* **Obiettivo del compito**
Continua il testo sul vertice del Consiglio europeo, ripartendo subito dopo la sua ultima frase.

#### Testo della pagina ####

La riunione del Consiglio europeo – il vertice dei capi di Stato o di governo dei paesi membri dell’Unione – si concluderà solo stasera e ha come problema centrale quello della Gran Bretagna, che vuole la libertà di starsene fuori dalla Ue mantenendo però il potere di condizionarne l’evoluzione. E solo per garantire a David Cameron qualche possibilità – scarsa comunque, per i sondaggi – di vincere il referendum sulla permanenza nella comunità a 28.

Ma sul tavolo dei boss girano anche altri dossier, a partire da quello dell’accoglienza dei rifugiati, tra paesi “di confine” – come Italia e Grecia – che devono fare i conti in prima persona con le persone che approdano dopo viaggi pericolosi, e altri che alzano muri fisici e legali per non avere a che fare con il problema.

Un paese sul banco degli imputati è l’Austria, che ha reintrodotto controlli alle sue frontiere, sospendendo di fatto gli accordi di Shengen (le regole comunitarie dicono che è possibile, al massimo per due anni). Insomma, al Brennero si vanno allungando le file di auto e camion…

Molto più grave è a posizione di quasi tutti i paesi dell’Est, in genere governati da partiti razzisti o parafascisti, che hanno fatto della xenofobia e del rifiuto dell’accoglienza pressoché l’unico tema della propria agenda politica. Lo sviluppo economico si è fermato anche lì, le promesse paradisiache con cui erano “finalmente” approdati al capitalismo sono irrealizzate (e irrealizzabili), quindi non resta che compattare ogni singola popolazione contro tutte le altre, dislocando le paure sui “diversi” per colore della pelle.

Un fronte apparentemente fortissimo, convintissimo, ma debole proprio sul fronte economico e per la posizione nei rapporti istituzionali europei. Questi paesi, infatti, sono beneficiari netti di fondi europei (incamerano annualmente più di quanto non versino). Ergo, sono ricattabili.

Con la solita delicatezza che lo contraddistingue ormai anche a livello continentale, è stato il contafrottole di Rignano sull’Arno a esplicitare il ricatto:

“Cari amici, basta con le prese in giro: la solidarietà non può essere solo nel prendere, ma anche nel dare. Inizia ora la fase della programmazione dei fondi 2020. O siete solidali nel dare e nel prendere, oppure smettiamo di essere solidali noi Paesi contributori. E poi vediamo”.

#### Dati forniti ####

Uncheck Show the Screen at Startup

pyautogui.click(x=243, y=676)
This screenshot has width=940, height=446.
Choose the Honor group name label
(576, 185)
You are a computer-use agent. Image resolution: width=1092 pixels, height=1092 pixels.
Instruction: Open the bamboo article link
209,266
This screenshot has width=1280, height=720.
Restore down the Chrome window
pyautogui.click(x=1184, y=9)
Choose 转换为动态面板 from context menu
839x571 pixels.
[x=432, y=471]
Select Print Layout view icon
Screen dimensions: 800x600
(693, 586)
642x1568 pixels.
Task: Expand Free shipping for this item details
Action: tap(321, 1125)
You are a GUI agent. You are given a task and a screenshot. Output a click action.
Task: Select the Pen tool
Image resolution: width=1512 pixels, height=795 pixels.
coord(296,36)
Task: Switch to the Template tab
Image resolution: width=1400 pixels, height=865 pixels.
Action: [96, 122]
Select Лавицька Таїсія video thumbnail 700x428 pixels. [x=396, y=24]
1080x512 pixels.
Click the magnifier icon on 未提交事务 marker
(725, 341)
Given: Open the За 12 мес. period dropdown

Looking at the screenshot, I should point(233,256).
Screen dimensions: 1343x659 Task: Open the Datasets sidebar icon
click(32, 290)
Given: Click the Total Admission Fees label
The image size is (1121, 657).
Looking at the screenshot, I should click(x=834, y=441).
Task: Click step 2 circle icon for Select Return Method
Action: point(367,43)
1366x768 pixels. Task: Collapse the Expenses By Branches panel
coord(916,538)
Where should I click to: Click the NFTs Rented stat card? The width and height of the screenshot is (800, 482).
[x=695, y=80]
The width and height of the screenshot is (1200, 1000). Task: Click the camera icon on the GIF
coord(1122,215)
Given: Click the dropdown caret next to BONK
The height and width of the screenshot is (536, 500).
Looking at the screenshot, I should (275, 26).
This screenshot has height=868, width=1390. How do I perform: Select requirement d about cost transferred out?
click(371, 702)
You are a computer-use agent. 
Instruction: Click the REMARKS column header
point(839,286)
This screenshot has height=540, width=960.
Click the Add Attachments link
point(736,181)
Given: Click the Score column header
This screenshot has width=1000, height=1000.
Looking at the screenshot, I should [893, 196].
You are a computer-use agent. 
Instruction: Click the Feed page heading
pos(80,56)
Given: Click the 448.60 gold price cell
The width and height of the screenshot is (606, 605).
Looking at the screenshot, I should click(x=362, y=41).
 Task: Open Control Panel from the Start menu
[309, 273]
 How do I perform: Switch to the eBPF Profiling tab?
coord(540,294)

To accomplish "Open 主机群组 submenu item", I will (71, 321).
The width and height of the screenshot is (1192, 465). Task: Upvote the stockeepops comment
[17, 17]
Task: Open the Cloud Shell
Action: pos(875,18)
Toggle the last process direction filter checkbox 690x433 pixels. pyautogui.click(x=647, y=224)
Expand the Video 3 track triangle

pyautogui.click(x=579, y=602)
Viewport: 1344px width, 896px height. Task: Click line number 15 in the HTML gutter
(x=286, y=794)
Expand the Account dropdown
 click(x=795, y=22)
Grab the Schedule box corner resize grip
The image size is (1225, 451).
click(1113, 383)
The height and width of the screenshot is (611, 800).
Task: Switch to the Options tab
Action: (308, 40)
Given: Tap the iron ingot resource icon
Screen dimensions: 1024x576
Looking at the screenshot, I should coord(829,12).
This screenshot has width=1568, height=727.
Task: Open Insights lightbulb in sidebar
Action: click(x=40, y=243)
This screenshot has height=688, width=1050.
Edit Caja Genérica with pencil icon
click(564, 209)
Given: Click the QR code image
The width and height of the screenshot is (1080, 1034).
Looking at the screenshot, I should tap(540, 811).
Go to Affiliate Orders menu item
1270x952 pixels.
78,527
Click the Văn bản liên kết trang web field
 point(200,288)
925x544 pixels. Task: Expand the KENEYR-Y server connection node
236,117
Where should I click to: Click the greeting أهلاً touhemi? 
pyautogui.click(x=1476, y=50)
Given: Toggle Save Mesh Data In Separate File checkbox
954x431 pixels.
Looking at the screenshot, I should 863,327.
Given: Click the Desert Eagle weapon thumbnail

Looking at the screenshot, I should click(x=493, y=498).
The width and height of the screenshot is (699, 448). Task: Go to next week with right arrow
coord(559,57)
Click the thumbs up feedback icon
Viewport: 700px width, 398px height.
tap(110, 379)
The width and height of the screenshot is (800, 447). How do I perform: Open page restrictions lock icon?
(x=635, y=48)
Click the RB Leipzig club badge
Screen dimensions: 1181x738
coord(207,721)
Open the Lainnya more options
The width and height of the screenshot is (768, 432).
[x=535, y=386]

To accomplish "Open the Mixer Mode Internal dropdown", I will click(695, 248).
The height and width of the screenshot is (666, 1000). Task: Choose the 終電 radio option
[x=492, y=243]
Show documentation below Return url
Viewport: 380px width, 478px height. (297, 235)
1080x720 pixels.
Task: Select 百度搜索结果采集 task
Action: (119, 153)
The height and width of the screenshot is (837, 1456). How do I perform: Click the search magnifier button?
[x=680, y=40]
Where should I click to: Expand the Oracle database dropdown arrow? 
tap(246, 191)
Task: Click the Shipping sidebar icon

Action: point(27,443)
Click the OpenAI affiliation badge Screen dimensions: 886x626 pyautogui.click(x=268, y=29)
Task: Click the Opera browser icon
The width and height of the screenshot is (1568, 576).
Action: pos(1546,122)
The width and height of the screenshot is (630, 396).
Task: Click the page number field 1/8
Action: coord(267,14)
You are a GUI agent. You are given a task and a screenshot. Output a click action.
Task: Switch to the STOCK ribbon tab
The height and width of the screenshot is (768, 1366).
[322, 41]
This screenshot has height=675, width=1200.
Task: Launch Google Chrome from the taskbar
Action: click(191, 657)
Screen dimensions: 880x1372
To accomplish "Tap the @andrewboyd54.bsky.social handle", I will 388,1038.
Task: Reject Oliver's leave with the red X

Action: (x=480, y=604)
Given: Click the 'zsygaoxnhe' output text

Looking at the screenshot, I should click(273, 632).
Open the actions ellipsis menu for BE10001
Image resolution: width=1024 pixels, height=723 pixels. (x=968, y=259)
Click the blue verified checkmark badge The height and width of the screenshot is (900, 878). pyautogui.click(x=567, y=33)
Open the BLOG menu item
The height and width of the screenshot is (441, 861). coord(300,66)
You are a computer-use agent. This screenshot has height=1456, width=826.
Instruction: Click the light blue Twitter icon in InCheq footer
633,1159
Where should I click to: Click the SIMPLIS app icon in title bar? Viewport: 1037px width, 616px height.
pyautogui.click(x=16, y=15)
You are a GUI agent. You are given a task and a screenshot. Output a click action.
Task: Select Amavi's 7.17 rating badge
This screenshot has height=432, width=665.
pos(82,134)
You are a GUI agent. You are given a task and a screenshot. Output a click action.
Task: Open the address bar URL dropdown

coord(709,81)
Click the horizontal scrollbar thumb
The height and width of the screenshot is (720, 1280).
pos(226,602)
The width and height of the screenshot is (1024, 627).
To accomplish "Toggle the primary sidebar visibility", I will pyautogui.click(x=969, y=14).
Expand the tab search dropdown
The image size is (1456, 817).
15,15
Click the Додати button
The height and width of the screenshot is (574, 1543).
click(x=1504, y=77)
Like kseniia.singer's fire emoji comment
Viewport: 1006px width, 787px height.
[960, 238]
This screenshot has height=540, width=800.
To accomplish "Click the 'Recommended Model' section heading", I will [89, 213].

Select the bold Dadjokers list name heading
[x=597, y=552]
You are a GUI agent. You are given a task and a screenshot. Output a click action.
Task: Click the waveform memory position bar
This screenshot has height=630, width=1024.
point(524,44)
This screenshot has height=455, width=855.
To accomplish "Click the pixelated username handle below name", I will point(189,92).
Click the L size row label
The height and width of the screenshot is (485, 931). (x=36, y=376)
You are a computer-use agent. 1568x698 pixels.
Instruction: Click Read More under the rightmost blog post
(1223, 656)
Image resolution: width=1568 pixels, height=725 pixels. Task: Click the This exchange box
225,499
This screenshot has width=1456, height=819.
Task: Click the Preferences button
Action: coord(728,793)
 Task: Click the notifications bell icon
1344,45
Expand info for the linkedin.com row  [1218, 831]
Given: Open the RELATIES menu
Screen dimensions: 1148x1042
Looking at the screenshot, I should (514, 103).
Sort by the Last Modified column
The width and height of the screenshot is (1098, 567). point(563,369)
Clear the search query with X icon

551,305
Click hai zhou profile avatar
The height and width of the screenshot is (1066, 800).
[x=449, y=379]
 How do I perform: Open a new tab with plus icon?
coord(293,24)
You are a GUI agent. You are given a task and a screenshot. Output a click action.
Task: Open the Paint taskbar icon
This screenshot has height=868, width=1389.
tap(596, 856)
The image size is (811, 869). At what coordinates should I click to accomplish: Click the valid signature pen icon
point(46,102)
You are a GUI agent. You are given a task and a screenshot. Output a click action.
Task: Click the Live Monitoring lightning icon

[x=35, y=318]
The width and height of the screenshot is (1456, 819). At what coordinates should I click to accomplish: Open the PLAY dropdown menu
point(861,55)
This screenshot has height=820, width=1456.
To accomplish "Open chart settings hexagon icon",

####

* **Risultato del compito**
Parole ovviamente riferite, non registrate davanti alle telecamere, nel solco del ruolo già giocato durante il “waterboarding mentale” cui fu sottoposto Alexis Tsipras la notte dopo la vittoria del referendum contro i diktat della Troika. Là Renzi aveva giocato la parte del “poliziotto buono”, mentre Schaeuble e Merkel incarnavano con molta naturalezza quella dello sbitto “attivo”. Stavolta – a dimostrazione che non ci sono differenze reali tra i vari personaggi – avrebbe indossato lui i panni dell’ispettore Callaghan.

L’attacco agli “ingrati” dell’Est, che da un quarto di secolo campano di aiuti comunitari e concorrenza sleale verso il resto d’Europa, ma non vogliono farsi carico di nessuna condivisione (a parte chiedere che la Nato minacci militarmente la Russia), ha ovviamente trovato il plauso dei veri dominus dell’incontro, ovvero Germania e Francia.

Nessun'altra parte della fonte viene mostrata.